Hi @nreimers,
Really love your sentence transformers. I’m currently using them as base models to fine-tune them on a 3-class classification task using the standard hf trainer.
This works very well with paraphrase-distilroberta-base-v2, but when I use variants of MiniLM-L6-v2 (I tried paraphrase-MiniLM-L6-v2 and flax-sentence-embeddings/all_datasets_v4_MiniLM-L6) I get the following error. The error occurs during training (with the hf trainer.train()) after around 100 steps.
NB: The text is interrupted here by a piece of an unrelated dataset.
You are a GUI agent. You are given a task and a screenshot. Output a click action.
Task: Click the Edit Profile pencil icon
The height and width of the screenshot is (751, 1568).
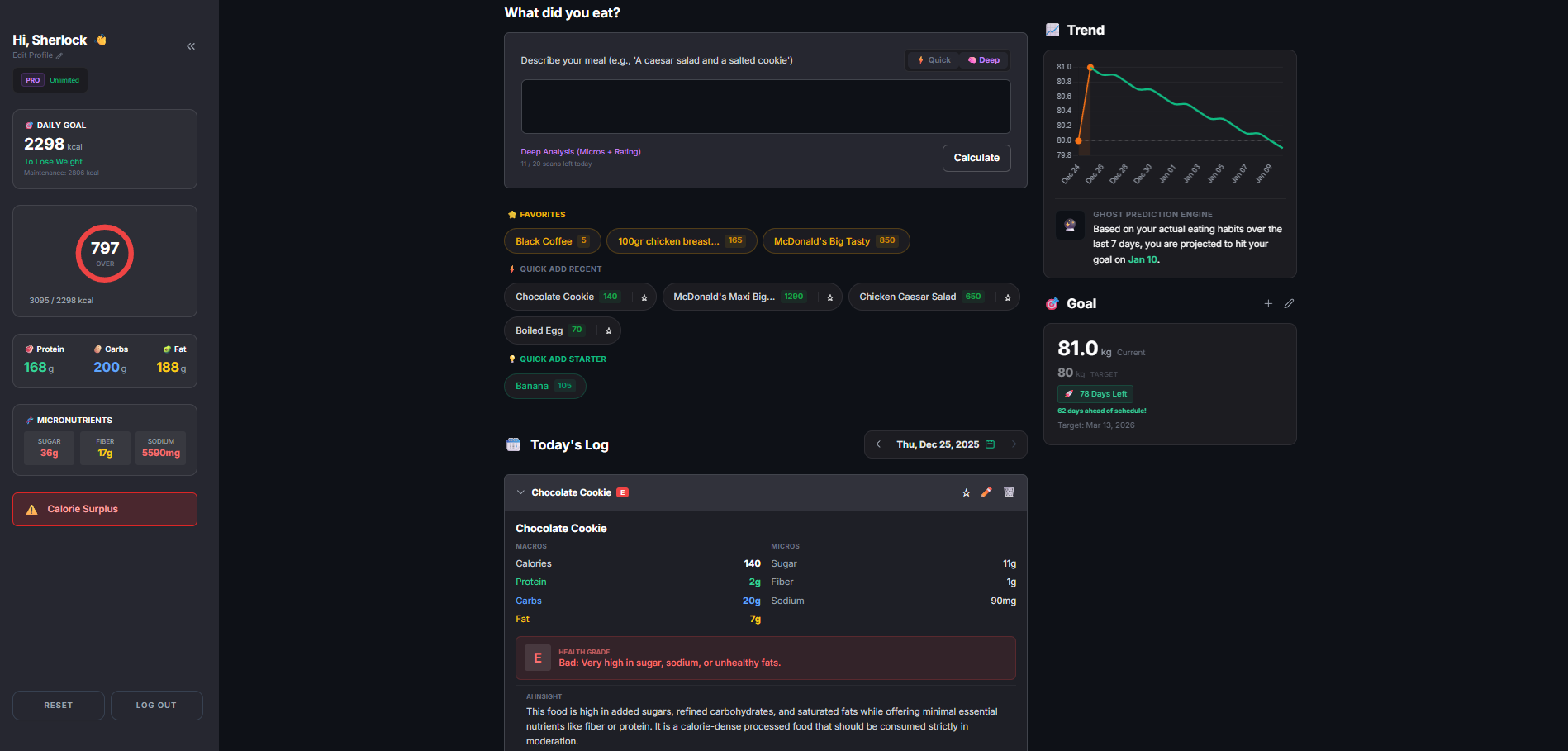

The exact same code works well with any other transformer, including other sentence transformers like paraphrase-distilroberta-base-v2, but for some reason it occurs for variants of your paraphrase-MiniLM.
/usr/local/lib/python3.7/dist-packages/transformers/models/bert/modeling_bert.py in forward(self, input_ids, token_type_ids, position_ids, inputs_embeds, past_key_values_length)
219 if self.position_embedding_type == "absolute":
220 position_embeddings = self.position_embeddings(position_ids)
--> 221 embeddings += position_embeddings
222 embeddings = self.LayerNorm(embeddings)
223 embeddings = self.dropout(embeddings)
RuntimeError: The size of tensor a (1088) must match the size of tensor b (512) at non-singleton dimension 1
with flax-sentence-embeddings/all_datasets_v4_MiniLM-L12" I get the error:
RuntimeError: The size of tensor a (528) must match the size of tensor b (512) at non-singleton dimension 1
Note that I also get the error when fine-tuning nreimers/MiniLM-L6-H384-uncased.
Do you know where this could come from?
(Side-note: do you recommend using the flax-sentence-embeddings/all_datasets… models? Didn’t find performance metrics on sbert.net. Are they better than the models in the ranking here? Pretrained Models — Sentence-Transformers documentation )